▶ [Task prompt]: Output the lines starting at the one that contains "Click the info icon next to AI search heading" and ending at the one that contains "(x=998, y=418)", both included, as a numbered list with blank lines omitted.

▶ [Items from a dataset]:
━━━━━━━━

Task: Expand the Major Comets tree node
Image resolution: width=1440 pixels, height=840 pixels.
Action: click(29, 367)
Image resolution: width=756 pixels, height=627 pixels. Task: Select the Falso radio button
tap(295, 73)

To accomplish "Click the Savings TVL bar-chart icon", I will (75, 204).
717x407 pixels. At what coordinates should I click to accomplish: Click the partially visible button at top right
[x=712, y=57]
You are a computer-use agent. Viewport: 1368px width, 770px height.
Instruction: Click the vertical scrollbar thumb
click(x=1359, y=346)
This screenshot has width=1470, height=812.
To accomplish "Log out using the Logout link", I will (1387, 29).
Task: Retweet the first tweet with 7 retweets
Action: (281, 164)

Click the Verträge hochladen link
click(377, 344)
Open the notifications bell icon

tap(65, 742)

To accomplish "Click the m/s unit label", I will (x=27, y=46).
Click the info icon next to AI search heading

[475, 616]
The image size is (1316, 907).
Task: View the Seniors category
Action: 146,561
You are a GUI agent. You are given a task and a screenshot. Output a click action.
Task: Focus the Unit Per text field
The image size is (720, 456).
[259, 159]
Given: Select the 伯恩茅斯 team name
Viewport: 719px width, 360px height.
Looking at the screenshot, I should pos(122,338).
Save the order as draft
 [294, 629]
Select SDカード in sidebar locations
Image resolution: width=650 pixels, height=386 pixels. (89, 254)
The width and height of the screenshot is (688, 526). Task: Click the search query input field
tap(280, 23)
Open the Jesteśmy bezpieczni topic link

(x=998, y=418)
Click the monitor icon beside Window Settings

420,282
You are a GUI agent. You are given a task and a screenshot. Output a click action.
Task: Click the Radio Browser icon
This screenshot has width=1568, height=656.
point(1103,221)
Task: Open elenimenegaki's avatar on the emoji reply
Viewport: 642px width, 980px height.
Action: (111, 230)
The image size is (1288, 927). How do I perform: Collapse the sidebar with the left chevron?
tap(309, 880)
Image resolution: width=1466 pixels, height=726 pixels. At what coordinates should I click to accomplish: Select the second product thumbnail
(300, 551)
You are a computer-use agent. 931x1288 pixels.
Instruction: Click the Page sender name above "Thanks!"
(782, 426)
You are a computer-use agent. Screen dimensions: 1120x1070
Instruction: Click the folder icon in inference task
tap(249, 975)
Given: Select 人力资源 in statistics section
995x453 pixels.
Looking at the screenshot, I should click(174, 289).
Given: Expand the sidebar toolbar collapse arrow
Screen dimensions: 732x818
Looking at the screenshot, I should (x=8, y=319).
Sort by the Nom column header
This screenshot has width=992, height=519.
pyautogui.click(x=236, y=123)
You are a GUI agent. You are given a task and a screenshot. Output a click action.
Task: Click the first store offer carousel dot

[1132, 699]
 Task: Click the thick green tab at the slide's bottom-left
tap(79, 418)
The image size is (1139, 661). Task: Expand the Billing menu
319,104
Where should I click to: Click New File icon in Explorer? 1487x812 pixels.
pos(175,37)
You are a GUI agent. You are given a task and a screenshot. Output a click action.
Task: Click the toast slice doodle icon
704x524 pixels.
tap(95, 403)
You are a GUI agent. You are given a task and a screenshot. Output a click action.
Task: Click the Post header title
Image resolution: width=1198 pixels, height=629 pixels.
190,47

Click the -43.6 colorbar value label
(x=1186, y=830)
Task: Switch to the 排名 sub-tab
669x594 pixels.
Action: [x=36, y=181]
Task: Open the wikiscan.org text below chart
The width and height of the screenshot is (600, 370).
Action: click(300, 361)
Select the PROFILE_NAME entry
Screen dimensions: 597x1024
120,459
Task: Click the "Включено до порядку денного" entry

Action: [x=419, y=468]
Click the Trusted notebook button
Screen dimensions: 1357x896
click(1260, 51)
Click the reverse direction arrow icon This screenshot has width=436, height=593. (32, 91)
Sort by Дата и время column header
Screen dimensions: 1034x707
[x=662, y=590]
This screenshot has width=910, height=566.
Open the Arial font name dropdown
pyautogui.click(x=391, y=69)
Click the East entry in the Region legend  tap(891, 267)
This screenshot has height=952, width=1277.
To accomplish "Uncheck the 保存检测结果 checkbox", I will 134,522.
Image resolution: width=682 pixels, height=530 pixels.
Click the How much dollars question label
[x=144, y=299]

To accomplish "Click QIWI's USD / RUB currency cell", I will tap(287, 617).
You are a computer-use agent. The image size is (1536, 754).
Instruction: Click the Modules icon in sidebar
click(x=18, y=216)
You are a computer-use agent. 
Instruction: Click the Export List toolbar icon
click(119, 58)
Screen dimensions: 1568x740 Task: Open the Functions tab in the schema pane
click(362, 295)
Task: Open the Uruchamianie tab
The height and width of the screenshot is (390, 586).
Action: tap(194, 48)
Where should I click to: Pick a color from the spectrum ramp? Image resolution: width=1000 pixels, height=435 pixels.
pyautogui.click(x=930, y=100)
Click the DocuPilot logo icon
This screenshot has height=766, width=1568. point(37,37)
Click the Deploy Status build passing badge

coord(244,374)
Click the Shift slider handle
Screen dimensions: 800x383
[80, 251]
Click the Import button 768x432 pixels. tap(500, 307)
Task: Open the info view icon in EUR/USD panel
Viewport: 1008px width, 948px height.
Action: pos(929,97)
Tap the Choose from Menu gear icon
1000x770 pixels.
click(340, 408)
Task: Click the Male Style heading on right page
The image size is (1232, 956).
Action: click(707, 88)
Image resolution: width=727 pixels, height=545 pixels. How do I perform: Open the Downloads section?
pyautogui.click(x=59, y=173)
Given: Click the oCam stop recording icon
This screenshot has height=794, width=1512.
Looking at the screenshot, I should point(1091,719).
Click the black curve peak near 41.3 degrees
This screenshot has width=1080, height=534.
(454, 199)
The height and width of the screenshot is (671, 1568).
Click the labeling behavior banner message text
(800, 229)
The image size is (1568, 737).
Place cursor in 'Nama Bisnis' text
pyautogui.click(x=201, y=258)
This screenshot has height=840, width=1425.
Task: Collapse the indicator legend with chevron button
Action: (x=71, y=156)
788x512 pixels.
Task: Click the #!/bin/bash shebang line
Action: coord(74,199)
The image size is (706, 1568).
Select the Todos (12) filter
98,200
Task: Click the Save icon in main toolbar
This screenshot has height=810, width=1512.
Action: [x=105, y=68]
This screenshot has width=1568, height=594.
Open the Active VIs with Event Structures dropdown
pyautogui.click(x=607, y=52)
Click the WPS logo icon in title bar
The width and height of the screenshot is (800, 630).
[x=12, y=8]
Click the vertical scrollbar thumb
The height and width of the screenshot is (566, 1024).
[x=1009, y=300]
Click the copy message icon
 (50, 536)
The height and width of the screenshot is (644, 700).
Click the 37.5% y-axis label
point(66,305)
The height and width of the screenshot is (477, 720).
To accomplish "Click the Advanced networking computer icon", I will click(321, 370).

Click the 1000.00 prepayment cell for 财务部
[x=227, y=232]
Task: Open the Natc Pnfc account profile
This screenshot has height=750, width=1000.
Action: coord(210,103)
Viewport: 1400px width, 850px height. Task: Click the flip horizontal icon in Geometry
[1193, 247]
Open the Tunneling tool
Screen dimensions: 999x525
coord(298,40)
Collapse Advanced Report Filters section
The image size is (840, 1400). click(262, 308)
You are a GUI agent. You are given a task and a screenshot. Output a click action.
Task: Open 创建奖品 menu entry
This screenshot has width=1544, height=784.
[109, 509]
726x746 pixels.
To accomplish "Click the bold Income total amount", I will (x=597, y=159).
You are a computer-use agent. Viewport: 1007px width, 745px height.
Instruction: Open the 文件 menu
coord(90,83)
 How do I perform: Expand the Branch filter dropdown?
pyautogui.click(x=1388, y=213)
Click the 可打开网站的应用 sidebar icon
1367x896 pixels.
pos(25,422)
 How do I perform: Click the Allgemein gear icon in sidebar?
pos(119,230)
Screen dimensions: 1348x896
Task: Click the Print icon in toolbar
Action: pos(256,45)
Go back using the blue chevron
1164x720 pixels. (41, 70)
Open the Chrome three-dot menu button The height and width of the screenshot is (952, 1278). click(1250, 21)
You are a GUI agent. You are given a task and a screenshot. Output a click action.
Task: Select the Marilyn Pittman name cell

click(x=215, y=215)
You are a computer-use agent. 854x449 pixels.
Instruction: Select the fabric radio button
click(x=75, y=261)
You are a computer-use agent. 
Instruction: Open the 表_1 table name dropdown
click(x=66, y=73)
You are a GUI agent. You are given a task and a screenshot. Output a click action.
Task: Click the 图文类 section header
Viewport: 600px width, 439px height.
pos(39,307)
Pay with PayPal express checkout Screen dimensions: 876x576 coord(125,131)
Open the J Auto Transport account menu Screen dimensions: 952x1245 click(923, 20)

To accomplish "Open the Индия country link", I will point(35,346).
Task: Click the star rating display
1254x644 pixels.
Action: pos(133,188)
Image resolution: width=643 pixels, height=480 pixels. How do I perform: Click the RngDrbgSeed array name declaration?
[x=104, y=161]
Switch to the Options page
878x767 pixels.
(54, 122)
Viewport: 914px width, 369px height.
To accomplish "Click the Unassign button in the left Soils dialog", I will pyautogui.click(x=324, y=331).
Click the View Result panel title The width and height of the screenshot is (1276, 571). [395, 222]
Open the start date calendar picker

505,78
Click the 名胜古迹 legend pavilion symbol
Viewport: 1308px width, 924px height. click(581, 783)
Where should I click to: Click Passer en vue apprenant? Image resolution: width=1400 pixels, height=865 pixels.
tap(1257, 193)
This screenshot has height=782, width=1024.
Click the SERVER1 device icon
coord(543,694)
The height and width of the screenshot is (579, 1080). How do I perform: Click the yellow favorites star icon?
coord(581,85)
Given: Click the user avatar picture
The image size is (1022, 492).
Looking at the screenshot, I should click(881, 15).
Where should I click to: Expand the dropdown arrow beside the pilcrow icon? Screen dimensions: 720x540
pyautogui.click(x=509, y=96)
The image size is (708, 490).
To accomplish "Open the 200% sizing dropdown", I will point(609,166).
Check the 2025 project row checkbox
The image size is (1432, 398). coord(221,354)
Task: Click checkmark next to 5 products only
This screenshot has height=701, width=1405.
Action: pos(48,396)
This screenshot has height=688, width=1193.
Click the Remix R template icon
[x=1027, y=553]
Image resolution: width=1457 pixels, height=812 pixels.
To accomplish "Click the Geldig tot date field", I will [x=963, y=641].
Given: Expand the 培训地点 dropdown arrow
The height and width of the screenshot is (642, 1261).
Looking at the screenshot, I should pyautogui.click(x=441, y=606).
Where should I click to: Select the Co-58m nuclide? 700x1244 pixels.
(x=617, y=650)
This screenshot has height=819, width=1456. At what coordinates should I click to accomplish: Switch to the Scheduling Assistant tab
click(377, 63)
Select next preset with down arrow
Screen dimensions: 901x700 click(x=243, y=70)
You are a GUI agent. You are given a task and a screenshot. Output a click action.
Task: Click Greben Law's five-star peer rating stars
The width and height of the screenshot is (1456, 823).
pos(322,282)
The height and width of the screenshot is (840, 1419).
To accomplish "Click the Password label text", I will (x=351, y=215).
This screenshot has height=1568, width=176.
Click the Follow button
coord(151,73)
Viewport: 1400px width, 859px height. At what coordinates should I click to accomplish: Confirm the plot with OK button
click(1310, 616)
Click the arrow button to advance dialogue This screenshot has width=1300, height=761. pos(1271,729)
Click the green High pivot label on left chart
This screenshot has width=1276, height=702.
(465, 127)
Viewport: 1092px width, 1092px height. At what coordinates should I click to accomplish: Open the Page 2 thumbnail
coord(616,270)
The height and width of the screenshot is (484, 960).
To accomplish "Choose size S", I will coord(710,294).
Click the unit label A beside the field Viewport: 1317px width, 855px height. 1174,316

━━━━━━━━

▶ [The result]:
1. Click the info icon next to AI search heading
2. [475, 616]
3. The image size is (1316, 907).
4. Task: View the Seniors category
5. Action: 146,561
6. You are a GUI agent. You are given a task and a screenshot. Output a click action.
7. Task: Focus the Unit Per text field
8. The image size is (720, 456).
9. [259, 159]
10. Given: Select the 伯恩茅斯 team name
11. Viewport: 719px width, 360px height.
12. Looking at the screenshot, I should pos(122,338).
13. Save the order as draft
14.  [294, 629]
15. Select SDカード in sidebar locations
16. Image resolution: width=650 pixels, height=386 pixels. (89, 254)
17. The width and height of the screenshot is (688, 526). Task: Click the search query input field
18. tap(280, 23)
19. Open the Jesteśmy bezpieczni topic link
20. (x=998, y=418)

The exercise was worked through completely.